TASK DIRECTIONS
All entries should be printed precisely as written.

• • • • •

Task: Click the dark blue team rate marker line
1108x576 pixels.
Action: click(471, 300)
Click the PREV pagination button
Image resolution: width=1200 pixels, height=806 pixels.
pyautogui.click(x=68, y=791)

• • • • •

RESULT OF THE EXERCISE
Task: Click the dark blue team rate marker line
1108x576 pixels.
Action: click(471, 300)
Click the PREV pagination button
Image resolution: width=1200 pixels, height=806 pixels.
pyautogui.click(x=68, y=791)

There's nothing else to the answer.